Decrease in the incidence of meticillin-resistant Staphylococcus aureus nosocomial bloodstream infections in Taiwan

Chih-Cheng Lai a,d, Sheng-Hsiang Lin a,b, Wang-Huei Sheng a,d, Po-Ren Hsueh a,b,
PMCID: PMC7119003  PMID: 23507412

Sir,

In the recent review of the global epidemiology of meticillin-resistant Staphylococcus aureus (MRSA) by Stefani et al. [1], they showed that MRSA remains highly prevalent in hospitals, especially in America, Asia and Malta. In contrast, the prevalence of hospital-acquired MRSA has declined in Austria, France, Ireland, the UK and Greece [1]. However, another recent study that enrolled 14 hospitals in Europe, North America and South America over a 10-year period (1998–2007) demonstrated that the incidence of nosocomial bloodstream infections (BSIs) was increasing and that the increased incidence was mainly due to antibiotic-resistant bacteria (ARB), including MRSA [2]. In that study, the MRSA incidence density (events per 100 000 patient-days) increased from 3.1 to 11.7 with an annual increase of 10% in seven ARB-endemic hospitals [2]. In Taiwan, the annual report of the Taiwan Nosocomial Infections Surveillance system by the Department of Health of Taiwan showed that S. aureus was among the top three common pathogens causing BSIs in intensive care units, and more than 77% of S. aureus isolates were MRSA in 2011. These differences in MRSA incidence density may be due to geographical variation and their findings [1], [2] might not be generalised to other places, such as Asia. We therefore retrospectively assessed the trend in incidence of nosocomial MRSA BSIs at an ARB-endemic medical centre in Taiwan.
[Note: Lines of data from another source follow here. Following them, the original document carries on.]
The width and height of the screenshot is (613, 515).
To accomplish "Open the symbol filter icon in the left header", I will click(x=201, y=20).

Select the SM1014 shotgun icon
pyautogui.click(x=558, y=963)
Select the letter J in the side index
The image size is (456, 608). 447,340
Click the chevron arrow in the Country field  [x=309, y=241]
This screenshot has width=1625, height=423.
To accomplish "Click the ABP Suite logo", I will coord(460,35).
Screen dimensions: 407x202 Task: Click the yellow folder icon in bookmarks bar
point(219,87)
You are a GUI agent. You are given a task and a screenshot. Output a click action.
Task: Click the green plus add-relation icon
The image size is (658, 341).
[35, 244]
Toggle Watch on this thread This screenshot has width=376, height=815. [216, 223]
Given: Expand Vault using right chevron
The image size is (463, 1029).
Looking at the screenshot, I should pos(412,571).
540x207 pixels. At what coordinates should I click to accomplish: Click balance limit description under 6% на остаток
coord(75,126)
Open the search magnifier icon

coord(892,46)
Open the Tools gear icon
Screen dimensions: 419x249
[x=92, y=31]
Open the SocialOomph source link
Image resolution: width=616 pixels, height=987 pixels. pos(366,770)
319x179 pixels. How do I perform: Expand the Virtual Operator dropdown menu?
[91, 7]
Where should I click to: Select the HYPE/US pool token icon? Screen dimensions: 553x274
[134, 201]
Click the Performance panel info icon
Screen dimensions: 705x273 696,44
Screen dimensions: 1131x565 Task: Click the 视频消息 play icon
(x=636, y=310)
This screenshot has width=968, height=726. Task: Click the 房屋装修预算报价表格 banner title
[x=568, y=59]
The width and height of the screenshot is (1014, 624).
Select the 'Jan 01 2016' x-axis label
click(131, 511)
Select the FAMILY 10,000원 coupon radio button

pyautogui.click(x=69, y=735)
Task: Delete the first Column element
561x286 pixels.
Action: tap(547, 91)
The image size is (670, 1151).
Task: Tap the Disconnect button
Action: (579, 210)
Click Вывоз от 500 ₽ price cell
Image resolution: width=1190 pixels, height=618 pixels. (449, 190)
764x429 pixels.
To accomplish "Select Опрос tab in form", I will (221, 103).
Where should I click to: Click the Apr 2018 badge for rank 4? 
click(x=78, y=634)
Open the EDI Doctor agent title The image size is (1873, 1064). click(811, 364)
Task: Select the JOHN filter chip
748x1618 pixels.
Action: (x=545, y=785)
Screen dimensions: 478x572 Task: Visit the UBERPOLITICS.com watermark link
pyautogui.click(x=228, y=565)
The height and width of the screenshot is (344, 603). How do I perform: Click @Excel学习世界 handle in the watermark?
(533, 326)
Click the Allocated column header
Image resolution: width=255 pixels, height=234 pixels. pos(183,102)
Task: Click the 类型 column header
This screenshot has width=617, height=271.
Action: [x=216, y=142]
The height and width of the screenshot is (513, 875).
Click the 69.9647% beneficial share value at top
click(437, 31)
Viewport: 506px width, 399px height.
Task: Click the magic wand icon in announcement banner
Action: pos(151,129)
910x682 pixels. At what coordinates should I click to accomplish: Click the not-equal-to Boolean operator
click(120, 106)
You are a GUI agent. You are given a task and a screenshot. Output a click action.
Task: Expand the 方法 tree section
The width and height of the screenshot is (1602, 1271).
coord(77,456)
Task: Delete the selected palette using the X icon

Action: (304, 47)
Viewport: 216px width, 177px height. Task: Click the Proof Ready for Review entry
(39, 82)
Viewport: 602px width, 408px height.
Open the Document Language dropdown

This study was conducted at National Taiwan University Hospital (NTUH), a 2500-bed, academically affiliated medical centre providing both primary and tertiary care in northern Taiwan. The number of annual patient-days at the hospital increased from 624 675 in 2000 to 763 372 in 2010. To determine the temporal trend in nosocomial BSIs due to MRSA at NTUH, data on disk diffusion susceptibilities of S. aureus to oxacillin among isolates recovered from 2000 to 2010 were retrieved from annual summary documents. Definitions of nosocomial infections followed National Nosocomial Infections Surveillance guidelines [3]. Isolates of each species from each patient recovered within 7 days were considered as a single isolate. Susceptibility testing for S. aureus followed Clinical and Laboratory Standards Institute (CLSI) guidelines [4]. Staphylococcus aureus ATCC 25923 was used as a control strain for routine disk susceptibility testing [4]. Meticillin resistance among the S. aureus isolates was routinely screened for by measuring the growth of each isolate on a trypticase soy agar plate containing 6 mg/L oxacillin plus 2% NaCl at 35 °C in ambient air for 24 h [4]. The χ 2 test was used for dichotomous variables. The χ 2 test for trend was used to assess temporal trends in incidence densities, and Poisson regression was used to determine yearly change in incidence density as a percentage with 95% confidence intervals (CIs). Data were analysed using SPSS v.11.0 (SPSS Inc., Chicago, IL) and R v.2.15.2.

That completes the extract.